=== Begin Enclosure ===
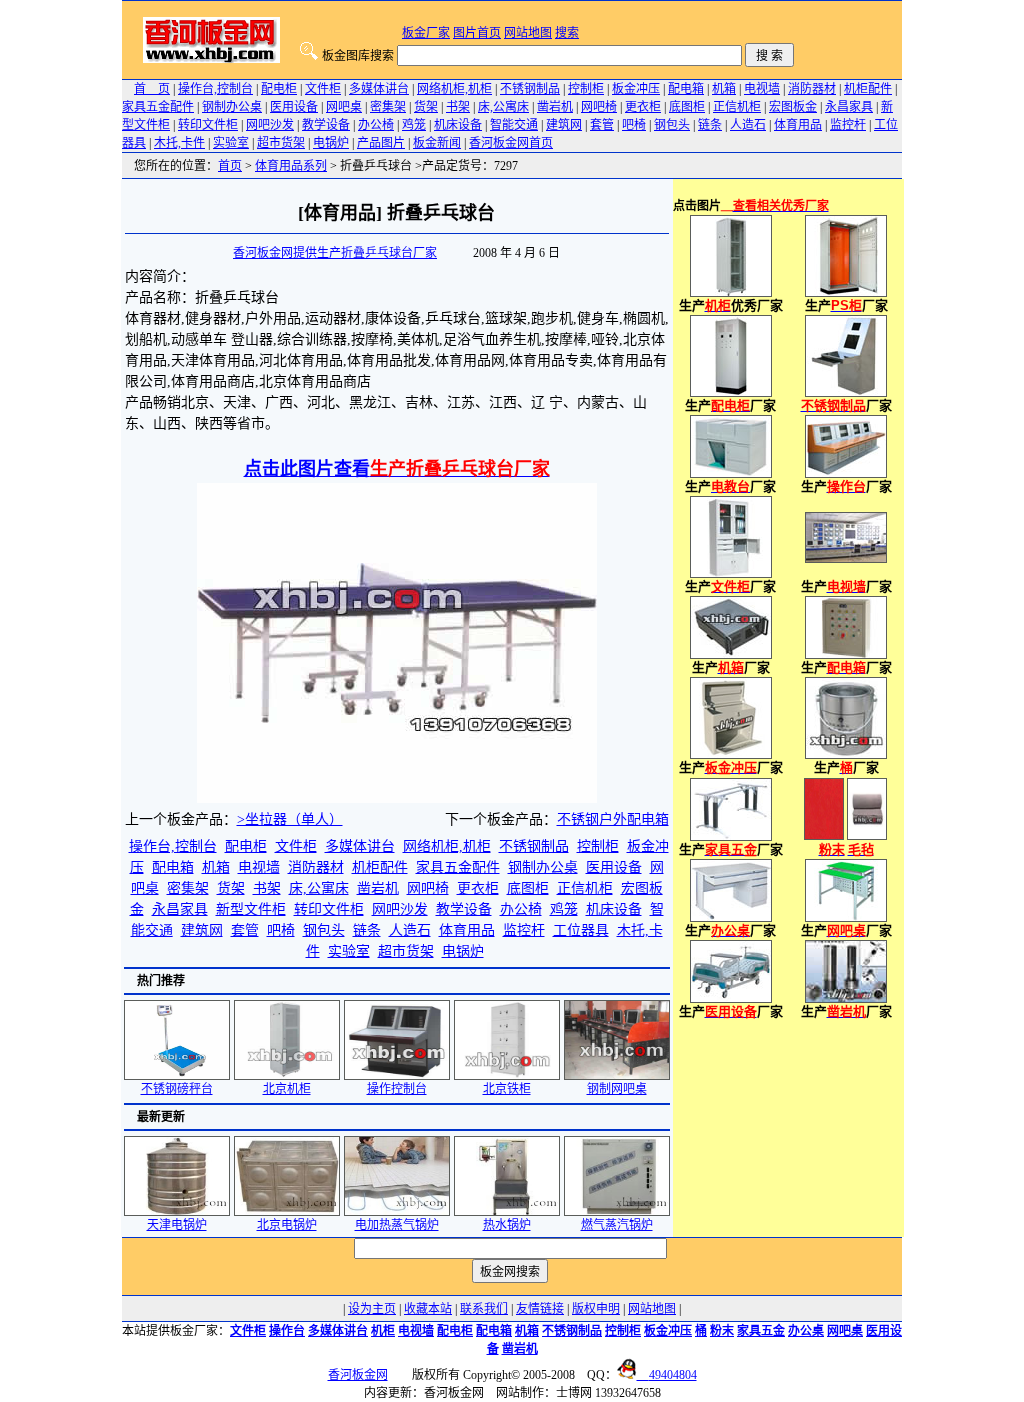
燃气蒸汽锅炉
=== End Enclosure ===
=== Begin Enclosure ===
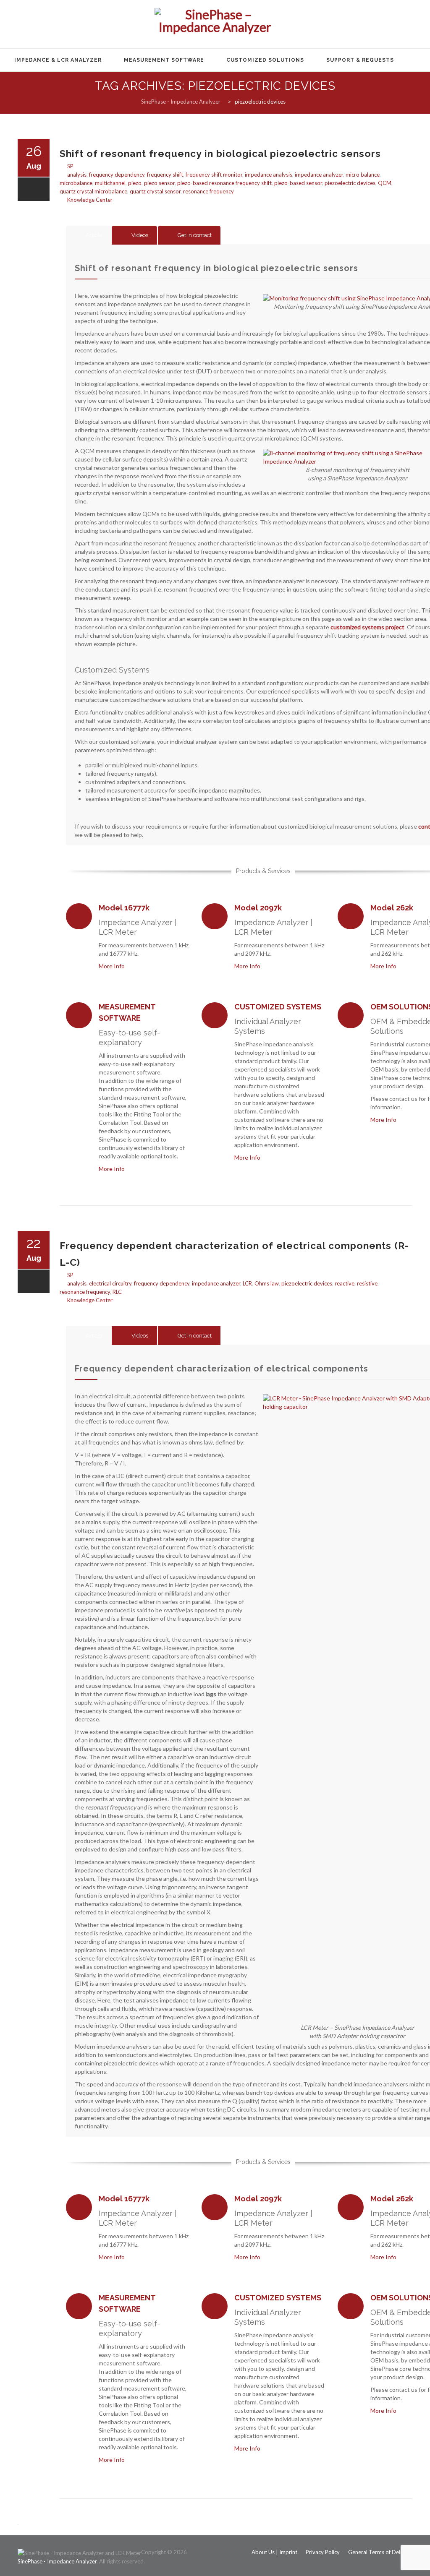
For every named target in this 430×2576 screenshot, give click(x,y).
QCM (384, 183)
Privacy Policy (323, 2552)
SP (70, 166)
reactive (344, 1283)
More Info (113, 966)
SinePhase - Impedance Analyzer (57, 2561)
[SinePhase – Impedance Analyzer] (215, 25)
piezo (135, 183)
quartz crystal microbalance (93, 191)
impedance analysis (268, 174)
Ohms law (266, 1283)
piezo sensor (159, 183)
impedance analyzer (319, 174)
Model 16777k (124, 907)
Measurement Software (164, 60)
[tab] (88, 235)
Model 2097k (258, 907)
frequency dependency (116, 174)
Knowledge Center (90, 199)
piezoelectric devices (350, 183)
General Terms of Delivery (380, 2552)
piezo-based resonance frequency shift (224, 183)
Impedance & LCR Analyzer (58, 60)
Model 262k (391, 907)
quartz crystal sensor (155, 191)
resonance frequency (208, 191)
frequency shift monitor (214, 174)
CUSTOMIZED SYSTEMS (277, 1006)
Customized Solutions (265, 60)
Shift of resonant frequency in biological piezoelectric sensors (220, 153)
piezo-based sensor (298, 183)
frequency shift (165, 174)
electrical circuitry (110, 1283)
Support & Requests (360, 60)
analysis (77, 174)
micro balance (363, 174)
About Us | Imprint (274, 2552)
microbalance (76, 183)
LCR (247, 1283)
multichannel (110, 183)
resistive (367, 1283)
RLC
=== End Enclosure ===
TASK PROMPT ▸ Check the listing above for lines containing the string "frequency", and copy each one.

SOLUTION TO THE PROBLEM ▸
frequency dependency (116, 174)
piezo-based resonance frequency shift (224, 183)
resonance frequency (208, 191)
frequency shift monitor (214, 174)
Shift of resonant frequency in biological piezoelectric sensors (220, 153)
frequency shift (165, 174)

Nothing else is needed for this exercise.